Sage grouse Conservation Credit System used in Nevada. Wildlife Society. The State of Nevada has released the first credits for sale under its Conservation Credit System (CCS) to mitigate impacts to sage-grouse habitat. The CCS was developed through a collaborative effort among the State of Nevada, the U.S. Forest Service, the Bureau of Land Management (BLM), U.S. Fish and Wildlife Service (USFWS), scientists, landowners, conservation organizations, and many others. The Humboldt-Toiyabe National Forest worked closely with the State of Nevada and BLM Nevada to develop protocols for piloting the use of the credit system for mitigation on National Forest System and public lands where project impacts cannot otherwise be adequately mitigated.

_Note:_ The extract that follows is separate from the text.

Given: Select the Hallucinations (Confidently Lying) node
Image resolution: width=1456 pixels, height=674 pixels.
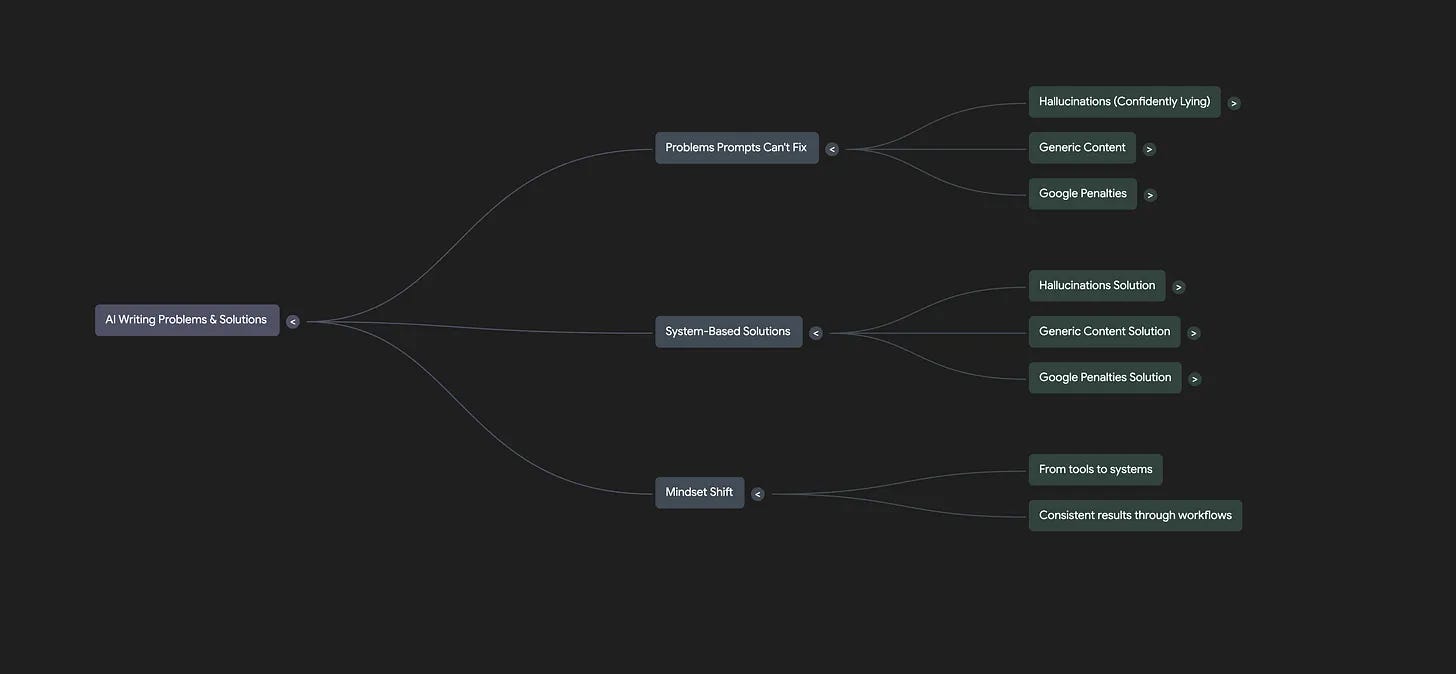Looking at the screenshot, I should pyautogui.click(x=1123, y=101).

The CCS standards provide a net conservation gain for sage grouse habitat and create conservation and business certainty for land owners and conservation bankers, industry and infrastructure agencies, and regulators. Two projects on working ranches generated the 800 credits now available for sale to fulfill mitigation obligations for USFS and BLM permits. In less than 12 months, the projects obtained verified credit scores and approved management plans. Nine additional credit projects are anticipated to produce credits for sale this fall.

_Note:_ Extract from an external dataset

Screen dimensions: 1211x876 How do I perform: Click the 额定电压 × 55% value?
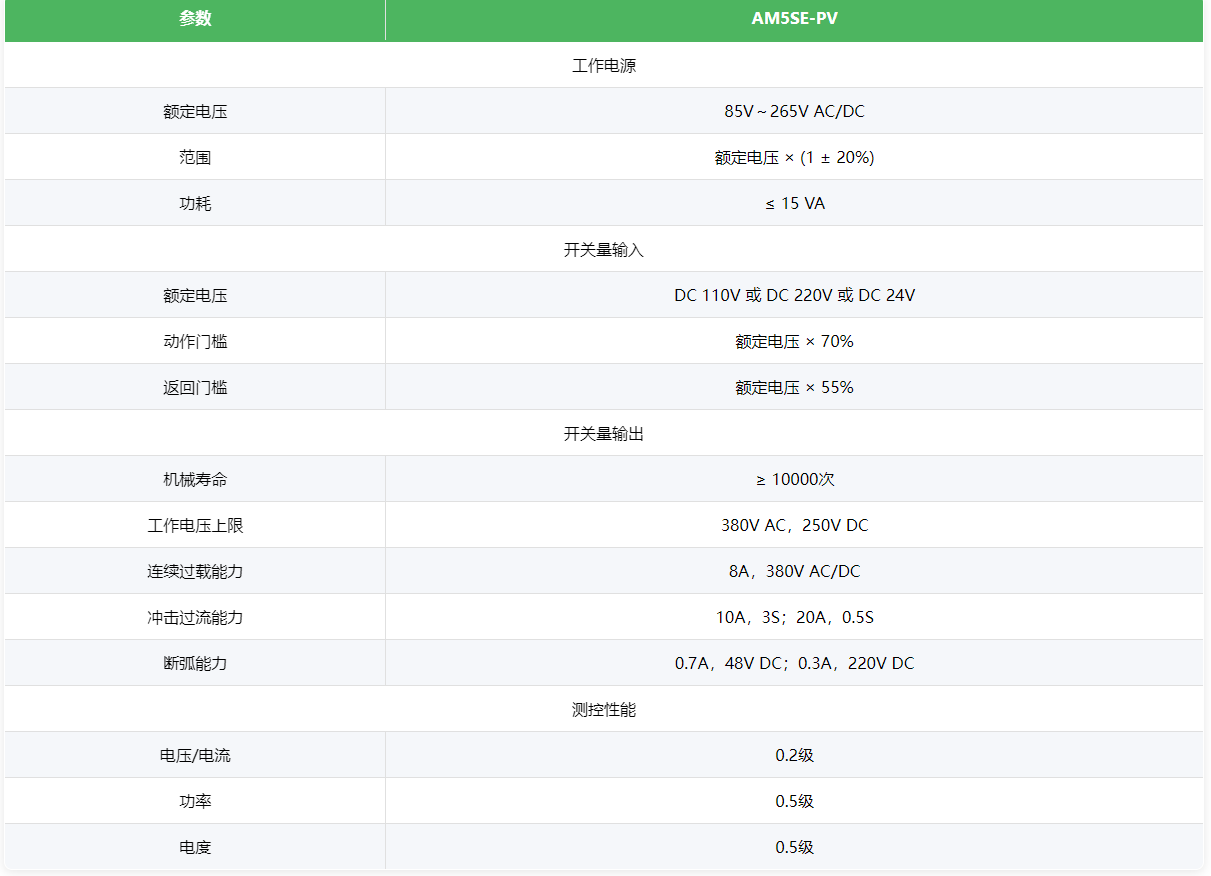[x=794, y=387]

Scientists say decline in monarch butterflies brings risk of extinction. SF Gate. Western monarch butterflies, which crowd trees along the California coast every winter and flush them with color, have declined so dramatically since the 1980s that the species will likely go extinct in the next few decades if nothing is done, scientists said Thursday in a population study of the treasured creatures. Fewer than 300,000 of the brilliant orange and black insects were counted last year at some 300 locations stretching from Marin County to the Baja California peninsula, where millions of wintering monarchs historically took up shop, according to the report published in the journal Biological Conservation. The U.S. Fish and Wildlife Service, alarmed by an estimated 75 percent drop in the population just since the early 2000s, funded the latest study to help officials decide whether to list the monarch under the Endangered Species Act.